After eight years, innovative UK-based online music service Wippit ceased trading today.
Speaking exclusively to Distorted Loop, the company explained: “Wippit has closed. After eight years of pushing the digital boundaries, Wippit can no longer compete in the current market climate. Thank you to everyone that has supported us over the years and apologies to those that will miss us.”
Discussing the closure of the service, which was among the first-ever legitimate UK digital music services, closure of which means the majority of digital music downloads now go through US-owned companies, a Wippit spokesperson said:
“Wippit finally succumbed to tough market conditions and the changing landscape in the retail market.”
The company – which launched well before the advent of most legitimate music services – battled hard to create space for its legitimate p2p vision. Over time, the company linked with EasyJet, Motorola, Evening Standard, Duracell, and Heineken. The company also successfully licensed catalogue from EMI, Warners and the other majors.
The company last year even managed to secure that holy grail of online music retail – exclusive access to offer rare Beatles footage for download as part of a deal with ITN Source.
Despite years of dedication to the vision of 21st century music retail, the company experienced first hand music label reluctance to fully engage with the evolving new market.
“Launching an all you can eat, legal P2P service before the iPod had even been announced as well as many other innovations (including a first with movie downloads) meant Wippit has been a great pioneer, but eventually a victim of our own vision and optimism,” the spokesperson explained.
Following the departure of former CEO and company founder Paul Myers last year, the Wippit brand and its 300,000 strong customer database is now owned by Wippit Grp Ltd.
Wayne Rosso on Wippit closure
We spoke with controversial digital music pioneer, Wayne Rosso, ex-CEO of Grokster, OptiSoft and formerly involved in Mashboxx.
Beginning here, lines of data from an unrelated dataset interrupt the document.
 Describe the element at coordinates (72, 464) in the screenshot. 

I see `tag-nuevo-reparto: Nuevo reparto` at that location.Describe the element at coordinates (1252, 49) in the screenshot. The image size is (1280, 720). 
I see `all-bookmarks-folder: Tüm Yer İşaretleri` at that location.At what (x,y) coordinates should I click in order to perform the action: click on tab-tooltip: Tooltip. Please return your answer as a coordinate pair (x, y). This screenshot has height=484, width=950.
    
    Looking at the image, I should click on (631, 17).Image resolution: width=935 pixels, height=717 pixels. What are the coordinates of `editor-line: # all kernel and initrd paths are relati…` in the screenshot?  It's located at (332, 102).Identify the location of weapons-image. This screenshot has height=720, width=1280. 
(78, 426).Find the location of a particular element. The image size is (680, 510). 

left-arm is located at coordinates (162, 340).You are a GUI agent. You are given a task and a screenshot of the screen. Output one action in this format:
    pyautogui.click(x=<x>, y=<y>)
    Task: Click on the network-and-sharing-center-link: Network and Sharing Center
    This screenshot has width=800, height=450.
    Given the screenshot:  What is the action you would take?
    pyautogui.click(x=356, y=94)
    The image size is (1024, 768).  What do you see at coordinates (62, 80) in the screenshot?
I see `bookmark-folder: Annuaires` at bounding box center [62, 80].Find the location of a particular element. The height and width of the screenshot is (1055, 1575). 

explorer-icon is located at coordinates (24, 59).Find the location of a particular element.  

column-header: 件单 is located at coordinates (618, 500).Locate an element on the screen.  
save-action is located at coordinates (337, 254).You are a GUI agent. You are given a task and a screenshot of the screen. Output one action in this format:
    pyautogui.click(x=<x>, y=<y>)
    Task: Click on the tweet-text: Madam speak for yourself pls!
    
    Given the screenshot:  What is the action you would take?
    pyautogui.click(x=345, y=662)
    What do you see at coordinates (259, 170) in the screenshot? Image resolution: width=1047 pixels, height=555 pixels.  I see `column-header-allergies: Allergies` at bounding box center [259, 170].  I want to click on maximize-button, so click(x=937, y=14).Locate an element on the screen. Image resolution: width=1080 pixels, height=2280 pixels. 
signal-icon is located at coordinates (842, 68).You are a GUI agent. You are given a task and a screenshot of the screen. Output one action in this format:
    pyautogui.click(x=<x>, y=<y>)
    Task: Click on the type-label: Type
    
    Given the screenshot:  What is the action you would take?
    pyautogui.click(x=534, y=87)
And he laid the blame for Wippit’s closure firmly at the feet of the labels.
“The truth is that (Paul Myers, Wippit founder) was the poster boy for trying to do the right thing and was shat upon for years for doing so,” Rosso said. “They fought him at every turn and made life extremely difficult – yet as far as the media goes he was doing the right thing.”
Rosso explained that the licensing process for distributing music from the labels is extremely complex and takes a great deal of time – but the advances they demand are even more of a turn-off.
“Labels want outrageous advances no investor would tolerate, so by being so difficult they turn investors off on the space…” And the advances levied are not level – some services pay more than others, Rosso claimed.
“There’s no money in content sales – content is a means to an end,” he added. “It will eventually be ads-supported and free.”
Castigating the labels for not understanding their own best interests, Rosso added: “I tried to explain to them the only way the could get back control of their business was to go MP3, because they were building Apple into a 800 pound gorilla…that the tail was going to wag the dog…
“One of the label heads said the following, ‘I have no problem with MP3s, but am I going to sell more product?’ I replied – do you think you will sell less, you idiot?”
On Wippit he remarked: “The record business doesn’t look upon the Wippits of the world as partners and try to help them. They look upon them as sources of advance income that they can milk knowing full well that they’ll put these start ups out of business saying “well its their problem”.
“They do absolutely nothing to help nurture the business and everything to kill it, as a result investors have no confidence in the business, making things even harder.”